Cela n'était jamais arrivé en avril, Nathalie Delahaye n'a sorti que sept bœufs dans ses pâturages du Heaulme dans le Val-d'Oise. Ses 120 génisses et vaches laitières sont cantonnées à l'étable, la sécheresse des sols empêche la nature de se développer. En temps normal, l'herbe devrait arriver à hauteur du mollet "là, il n'y a pas suffisamment pour les nourrir" regrette l'agricultrice.

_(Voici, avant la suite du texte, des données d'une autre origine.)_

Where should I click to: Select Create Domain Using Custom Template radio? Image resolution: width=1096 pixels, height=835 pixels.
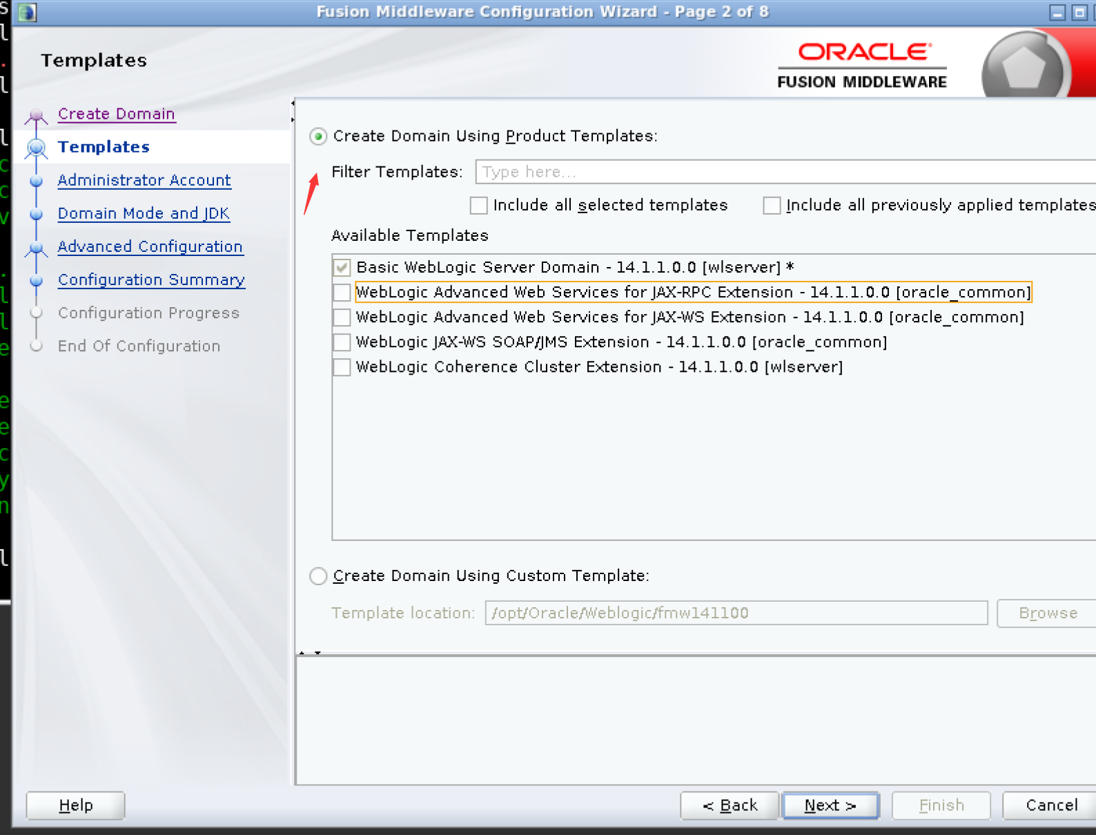pyautogui.click(x=318, y=576)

L'été dernier, c'était déjà pareil, alors Nathalie Delahaye a épuisé son stock de fourrage. Pour nourrir ses bêtes cet hiver, elle a dû acheter du maïs, obligatoirement bio car elle vend du lait bio. Facture totale pour les grains : 17 000 euros. "C'était pas du tout prévu dans ma trésorerie donc là ça me fout complétement à plat", en plus de la nourriture, le prix du carburant a explosé pour son tracteur et le prix de vente du lait bio s'est effondré faute de consommateurs.
Pour survivre, l'agricultrice n'a qu'une solution, envoyer ses vaches à l'abattoir : "là aujourd'hui, mes camions de maïs que je viens de rentrer, tous les mois je vais avoir un lot de bêtes qui va partir pour payer les factures. Honnêtement je suis abandonnée aussi bien par le consommateur que par l'Etat".
La filière bio en déroute
Beaucoup de consommateurs adeptes du bio et du local pendant le confinement sont partis et l'inflation a mis un gros coup de frein à la croissance des magasins bio. À Deuil-La-Barre, le magasin Eco-Bio a perdu 10% de son chiffre d'affaires en trois ans. "Il y a des personnes qui ne viennent pas, pensant que c'est bien plus cher en magasin bio alors que ce n'est pas vrai. Et puis il y a des personnes qui viennent quand même, qui sont clients mais qui font attention à leur budget" reconnait Freddy Carpentier, le gérant de la boutique.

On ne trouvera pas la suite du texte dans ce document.